**EXERCISE OBJECTIVE**
Quote, word for word, only the lines running from the line with "Instruction: Select the 身幅 column header" through the end of the listing. Leave out the pictures.

GIVEN DATA Start Marker

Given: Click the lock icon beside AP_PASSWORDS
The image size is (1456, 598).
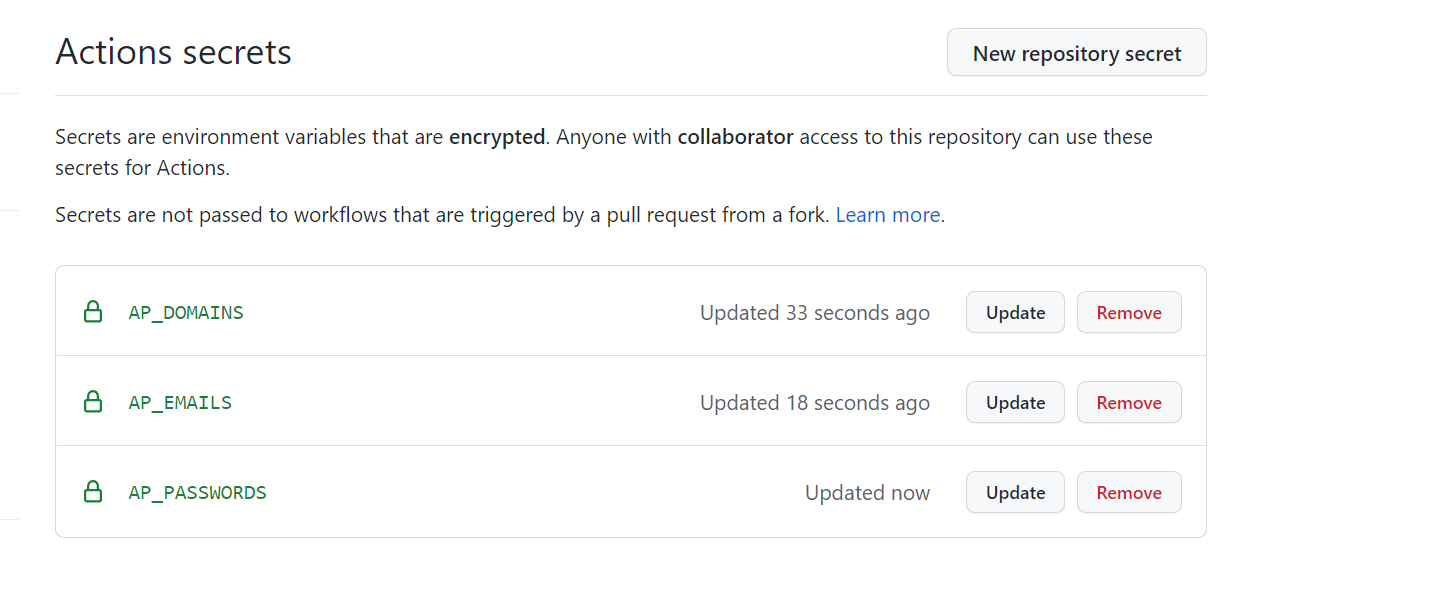Looking at the screenshot, I should pos(93,492).
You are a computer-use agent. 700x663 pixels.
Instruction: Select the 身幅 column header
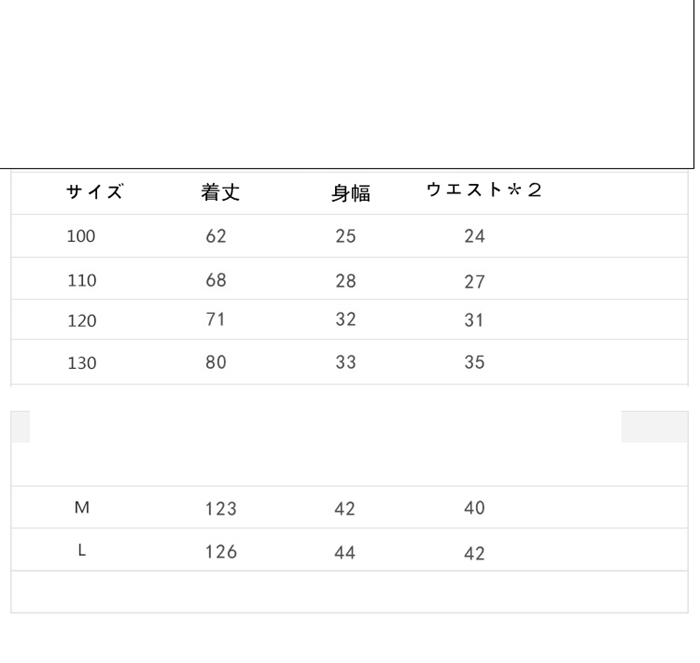click(350, 194)
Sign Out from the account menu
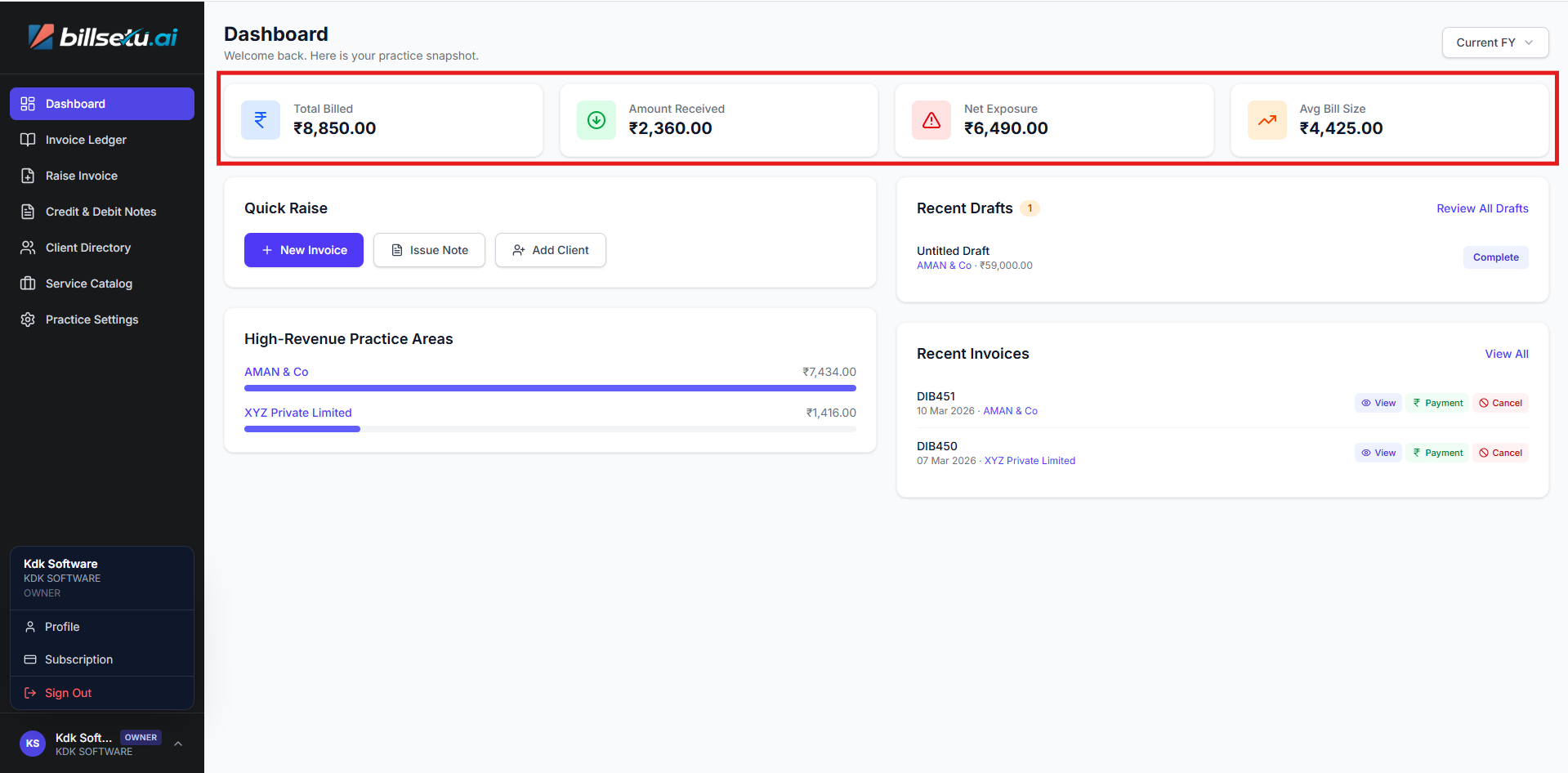1568x773 pixels. [x=68, y=693]
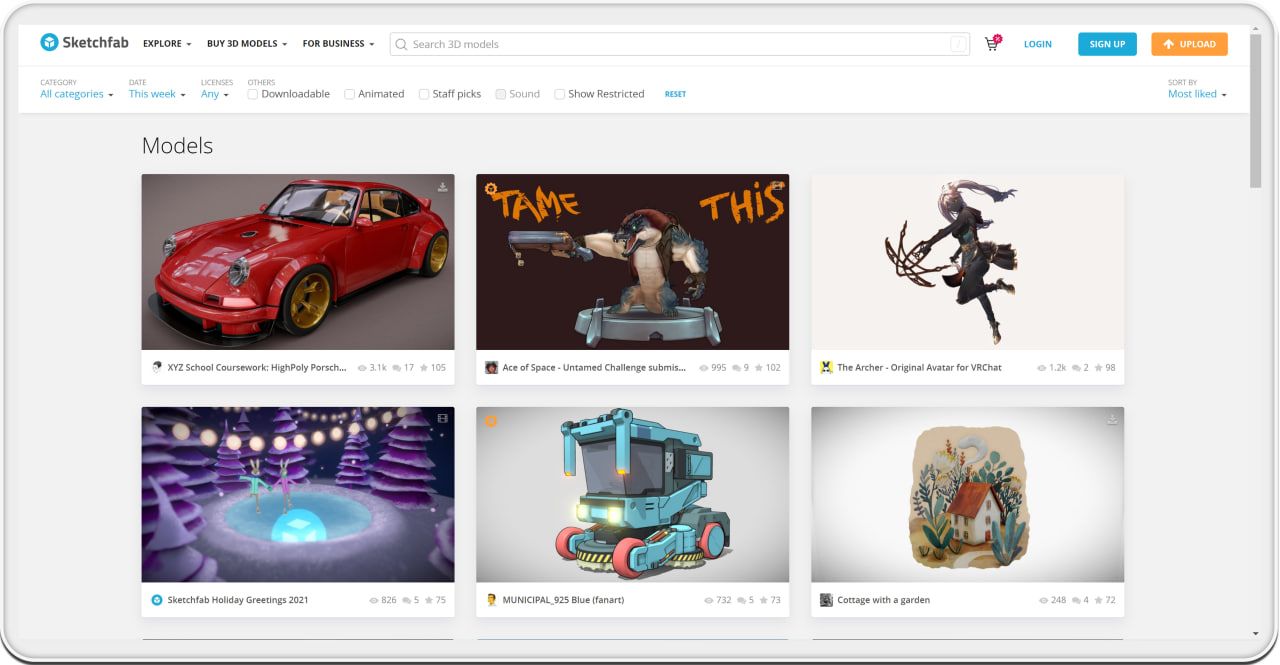This screenshot has width=1280, height=665.
Task: Open the Explore menu
Action: [x=166, y=44]

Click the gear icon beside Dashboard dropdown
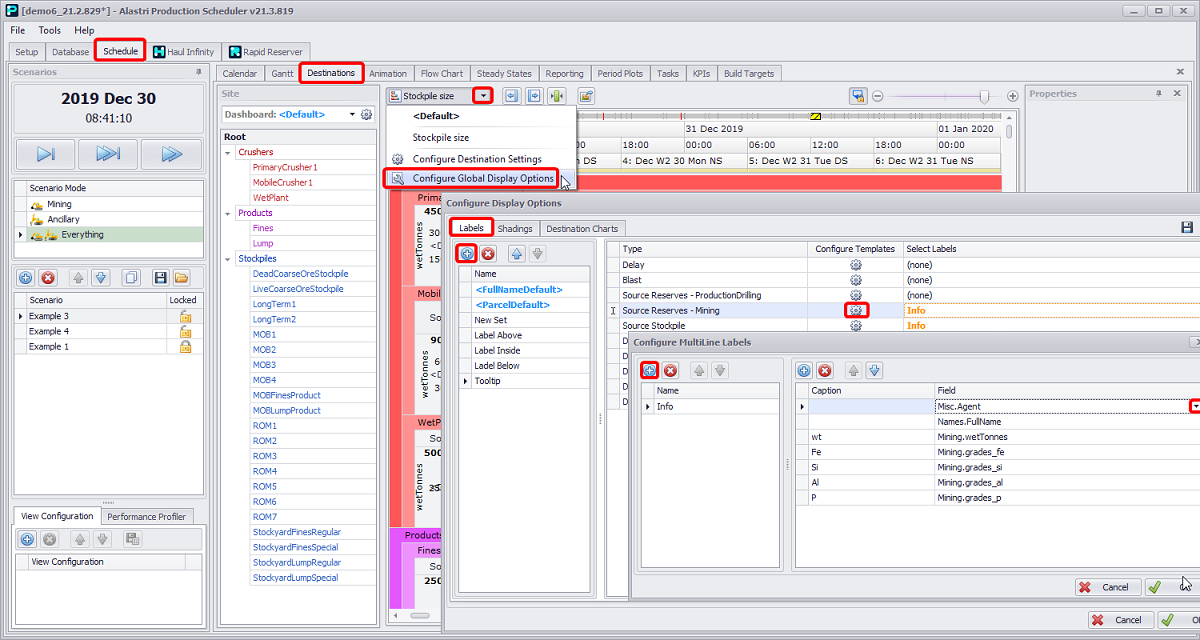(366, 115)
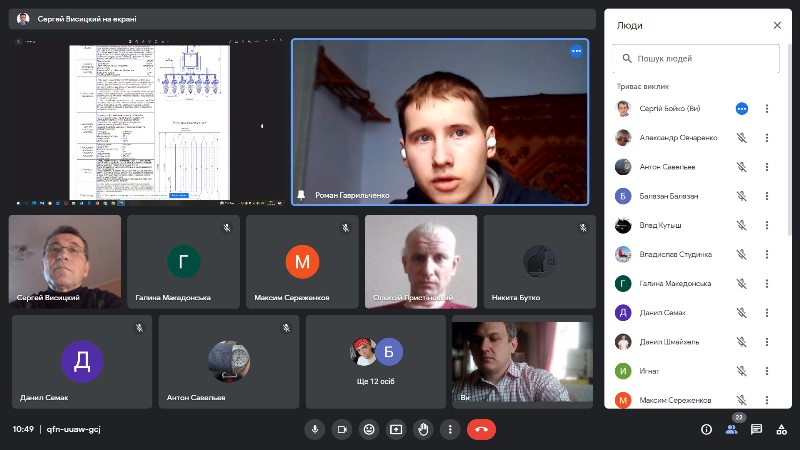Click the present screen icon
Screen dimensions: 800x450
(x=396, y=429)
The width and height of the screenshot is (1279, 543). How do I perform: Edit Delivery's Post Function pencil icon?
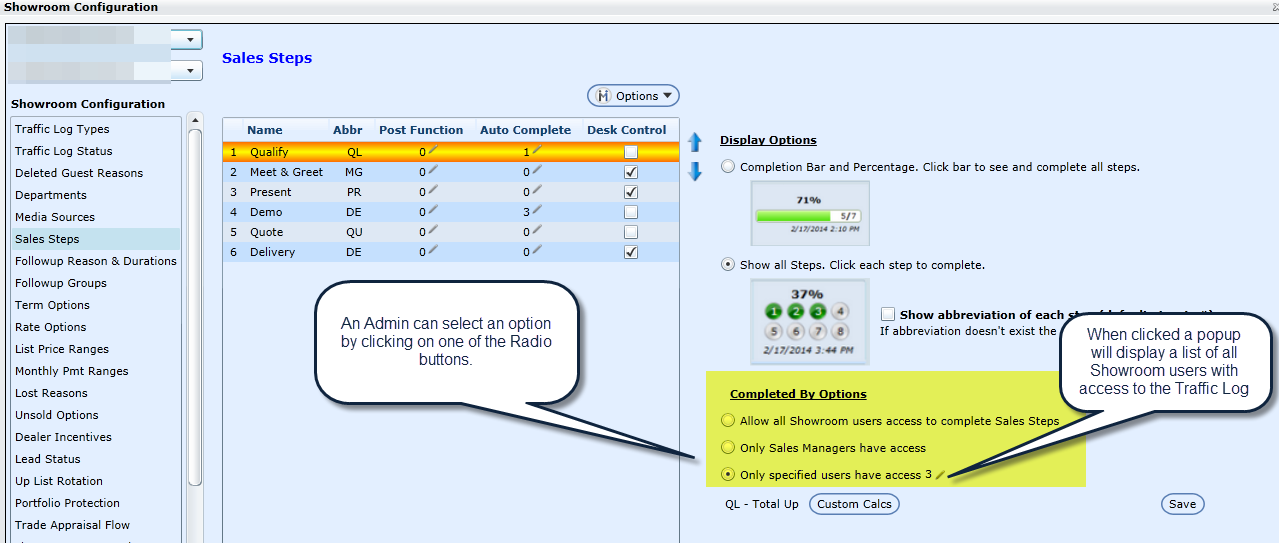[433, 251]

GIVEN DATA End Marker

**WRITTEN SOLUTION**
Instruction: Select the 身幅 column header
click(350, 194)
Sign Out from the account menu
1568x773 pixels. [x=68, y=693]
This screenshot has width=1280, height=665.
Task: Open the Explore menu
Action: [x=166, y=44]

Click the gear icon beside Dashboard dropdown
(366, 115)
Click the present screen icon
Screen dimensions: 800x450
(x=396, y=429)
The width and height of the screenshot is (1279, 543). How do I perform: Edit Delivery's Post Function pencil icon?
[433, 251]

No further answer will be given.